◆ **Directions**: Here are some records. Copy each one exactly.

○ ○ ○ ○ ○ ○ ○

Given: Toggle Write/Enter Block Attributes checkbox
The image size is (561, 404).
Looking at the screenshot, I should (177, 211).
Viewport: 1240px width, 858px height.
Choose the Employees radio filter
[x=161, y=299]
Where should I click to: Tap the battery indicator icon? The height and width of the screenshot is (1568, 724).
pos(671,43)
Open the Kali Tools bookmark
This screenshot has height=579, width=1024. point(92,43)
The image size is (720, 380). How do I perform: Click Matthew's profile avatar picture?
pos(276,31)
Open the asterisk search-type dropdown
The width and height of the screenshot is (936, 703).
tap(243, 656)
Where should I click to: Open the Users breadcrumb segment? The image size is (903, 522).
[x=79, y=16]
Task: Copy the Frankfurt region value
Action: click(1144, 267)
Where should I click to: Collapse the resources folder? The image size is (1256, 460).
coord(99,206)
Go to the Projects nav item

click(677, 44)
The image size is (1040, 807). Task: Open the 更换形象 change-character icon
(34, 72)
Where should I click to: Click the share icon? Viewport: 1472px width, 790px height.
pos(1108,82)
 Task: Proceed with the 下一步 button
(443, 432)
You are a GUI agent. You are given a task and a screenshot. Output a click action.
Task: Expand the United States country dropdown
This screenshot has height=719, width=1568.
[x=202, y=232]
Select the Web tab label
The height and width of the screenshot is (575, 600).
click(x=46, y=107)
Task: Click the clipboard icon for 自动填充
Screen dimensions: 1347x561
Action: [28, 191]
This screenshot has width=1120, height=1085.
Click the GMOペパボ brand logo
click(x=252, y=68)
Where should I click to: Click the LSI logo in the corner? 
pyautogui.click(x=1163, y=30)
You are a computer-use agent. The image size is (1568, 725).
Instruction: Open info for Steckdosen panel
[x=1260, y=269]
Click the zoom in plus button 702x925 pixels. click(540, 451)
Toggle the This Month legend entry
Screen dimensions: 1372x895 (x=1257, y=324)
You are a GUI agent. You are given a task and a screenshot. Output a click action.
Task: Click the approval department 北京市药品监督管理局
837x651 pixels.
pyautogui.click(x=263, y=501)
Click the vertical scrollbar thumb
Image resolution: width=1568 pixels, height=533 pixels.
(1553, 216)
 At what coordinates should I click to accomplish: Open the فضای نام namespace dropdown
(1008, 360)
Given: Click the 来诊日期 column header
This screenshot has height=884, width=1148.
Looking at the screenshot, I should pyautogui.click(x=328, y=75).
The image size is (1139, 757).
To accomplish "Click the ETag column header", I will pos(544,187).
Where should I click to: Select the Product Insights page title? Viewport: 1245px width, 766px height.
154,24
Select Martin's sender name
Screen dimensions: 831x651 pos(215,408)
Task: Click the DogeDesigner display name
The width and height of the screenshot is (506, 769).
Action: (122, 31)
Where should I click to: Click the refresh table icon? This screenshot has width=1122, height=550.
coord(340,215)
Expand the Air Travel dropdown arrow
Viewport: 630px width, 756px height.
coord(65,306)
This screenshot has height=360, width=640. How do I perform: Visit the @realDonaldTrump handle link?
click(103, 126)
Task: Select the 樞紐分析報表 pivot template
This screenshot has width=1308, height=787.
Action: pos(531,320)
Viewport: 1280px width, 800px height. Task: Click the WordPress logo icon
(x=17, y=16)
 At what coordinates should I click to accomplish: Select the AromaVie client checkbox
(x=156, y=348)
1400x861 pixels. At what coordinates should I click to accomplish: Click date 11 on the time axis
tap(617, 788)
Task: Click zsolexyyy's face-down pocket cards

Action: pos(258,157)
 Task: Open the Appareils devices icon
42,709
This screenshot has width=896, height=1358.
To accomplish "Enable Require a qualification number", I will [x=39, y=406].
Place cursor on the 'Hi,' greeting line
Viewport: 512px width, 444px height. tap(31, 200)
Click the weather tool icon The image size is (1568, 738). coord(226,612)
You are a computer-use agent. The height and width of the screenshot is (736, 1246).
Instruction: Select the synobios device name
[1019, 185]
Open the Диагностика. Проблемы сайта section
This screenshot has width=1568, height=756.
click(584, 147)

○ ○ ○ ○ ○ ○ ○

◆ **Task response**:
Given: Toggle Write/Enter Block Attributes checkbox
The image size is (561, 404).
Looking at the screenshot, I should (177, 211).
Viewport: 1240px width, 858px height.
Choose the Employees radio filter
[x=161, y=299]
Where should I click to: Tap the battery indicator icon? The height and width of the screenshot is (1568, 724).
pos(671,43)
Open the Kali Tools bookmark
This screenshot has height=579, width=1024. point(92,43)
The image size is (720, 380). How do I perform: Click Matthew's profile avatar picture?
pos(276,31)
Open the asterisk search-type dropdown
The width and height of the screenshot is (936, 703).
tap(243, 656)
Where should I click to: Open the Users breadcrumb segment? The image size is (903, 522).
[x=79, y=16]
Task: Copy the Frankfurt region value
Action: click(1144, 267)
Where should I click to: Collapse the resources folder? The image size is (1256, 460).
coord(99,206)
Go to the Projects nav item

click(677, 44)
The image size is (1040, 807). Task: Open the 更换形象 change-character icon
(34, 72)
Where should I click to: Click the share icon? Viewport: 1472px width, 790px height.
pos(1108,82)
 Task: Proceed with the 下一步 button
(443, 432)
You are a GUI agent. You are given a task and a screenshot. Output a click action.
Task: Expand the United States country dropdown
This screenshot has height=719, width=1568.
[x=202, y=232]
Select the Web tab label
The height and width of the screenshot is (575, 600).
click(x=46, y=107)
Task: Click the clipboard icon for 自动填充
Screen dimensions: 1347x561
Action: [28, 191]
This screenshot has width=1120, height=1085.
Click the GMOペパボ brand logo
click(x=252, y=68)
Where should I click to: Click the LSI logo in the corner? 
pyautogui.click(x=1163, y=30)
You are a computer-use agent. The image size is (1568, 725).
Instruction: Open info for Steckdosen panel
[x=1260, y=269]
Click the zoom in plus button 702x925 pixels. click(540, 451)
Toggle the This Month legend entry
Screen dimensions: 1372x895 (x=1257, y=324)
You are a GUI agent. You are given a task and a screenshot. Output a click action.
Task: Click the approval department 北京市药品监督管理局
837x651 pixels.
pyautogui.click(x=263, y=501)
Click the vertical scrollbar thumb
Image resolution: width=1568 pixels, height=533 pixels.
(1553, 216)
 At what coordinates should I click to accomplish: Open the فضای نام namespace dropdown
(1008, 360)
Given: Click the 来诊日期 column header
This screenshot has height=884, width=1148.
Looking at the screenshot, I should pyautogui.click(x=328, y=75).
The image size is (1139, 757).
To accomplish "Click the ETag column header", I will pos(544,187).
Where should I click to: Select the Product Insights page title? Viewport: 1245px width, 766px height.
154,24
Select Martin's sender name
Screen dimensions: 831x651 pos(215,408)
Task: Click the DogeDesigner display name
The width and height of the screenshot is (506, 769).
Action: (122, 31)
Where should I click to: Click the refresh table icon? This screenshot has width=1122, height=550.
coord(340,215)
Expand the Air Travel dropdown arrow
Viewport: 630px width, 756px height.
coord(65,306)
This screenshot has height=360, width=640. How do I perform: Visit the @realDonaldTrump handle link?
click(103, 126)
Task: Select the 樞紐分析報表 pivot template
This screenshot has width=1308, height=787.
Action: pos(531,320)
Viewport: 1280px width, 800px height. Task: Click the WordPress logo icon
(x=17, y=16)
 At what coordinates should I click to accomplish: Select the AromaVie client checkbox
(x=156, y=348)
1400x861 pixels. At what coordinates should I click to accomplish: Click date 11 on the time axis
tap(617, 788)
Task: Click zsolexyyy's face-down pocket cards

Action: pos(258,157)
 Task: Open the Appareils devices icon
42,709
This screenshot has width=896, height=1358.
To accomplish "Enable Require a qualification number", I will [x=39, y=406].
Place cursor on the 'Hi,' greeting line
Viewport: 512px width, 444px height. tap(31, 200)
Click the weather tool icon The image size is (1568, 738). coord(226,612)
You are a computer-use agent. The height and width of the screenshot is (736, 1246).
Instruction: Select the synobios device name
[1019, 185]
Open the Диагностика. Проблемы сайта section
This screenshot has width=1568, height=756.
click(584, 147)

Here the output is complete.